Marking cells with coloured fluorescent proteins has opened up entirely new possibilities in biomedical and cell biological research. In 2008 the Nobel Prize in Chemistry was awarded for the development of this principle. However, only very few colours were provided by this method. The Hamburg-based researchers have now developed a method in which the cells can be stimulated to fluoresce in the basic colours red, green and blue (RGB). “By mixing the basic colours in different intensities, we can generate the entire colour spectrum of the rainbow and mark cells with the most diverse colours,” said Professor Boris Fehse. The new method of RGB marking now enables researchers to make precise statements about the biological behaviour of many cells.
The RGB colour mix is also the basis of the colour images in computer monitors or TV screens. To make the cells fluoresce, genes are transduced into the cells, which subsequently produce the respective coloured protein in the cell. The fluorescence can then be excited using a fluorescence microscope. The UKE scientists caused cells to produce all three colour substances by inserting genes for all three basic colours. Depending on the intensity of the individual colours, every colour of the spectrum can be created. Thus, many cell types can be differentiated from each other and their characteristics studied.
The new method directly benefits tumour research in the Collaborative Research Centre 841 (CRC 841). Of special interest here is the question why repair processes in liver tissue, e.g. as a result of a virus infection, can evolve into malignant cell growth. RGB marking provides a new method with which such changes can be monitored very well.
The new method can also be used in many other research fields. “The principle works both with malignant and benign cells, for example in the field of regenerative medicine,” Professor Fehse said. “RGB marking can help elucidate basic biological processes and thus aid in the development of new therapeutic approaches.”

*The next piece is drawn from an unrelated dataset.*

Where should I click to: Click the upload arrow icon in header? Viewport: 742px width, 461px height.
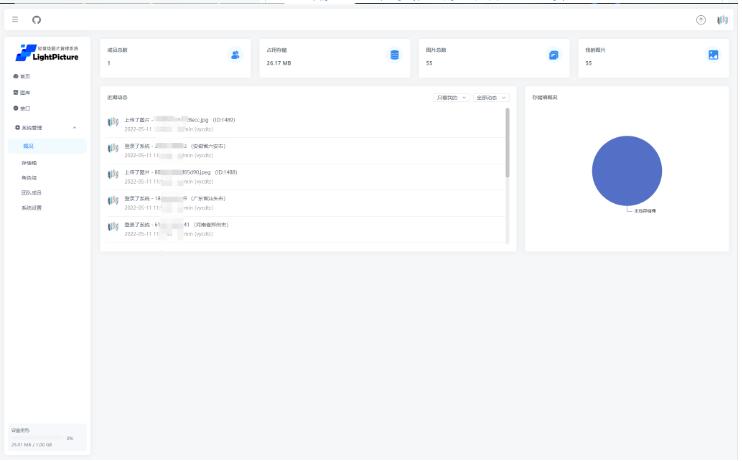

The RGB marking method was jointly developed and brought to application by scientists from several projects of the Collaborative Research Centre “Liver Inflammation” and by researchers from the Heinrich Pette Institute for Experimental Virology. “Without the close cooperation of various disciplines, this success would hardly have been possible,” said Professor Ansgar Lohse of Medical Clinic I of the UKE and speaker of the CRC 841. This underscores the great potential of collaborative research. “By integrating basic research and clinical research in our CRC, we gain insights that will benefit patients in the foreseeable future.”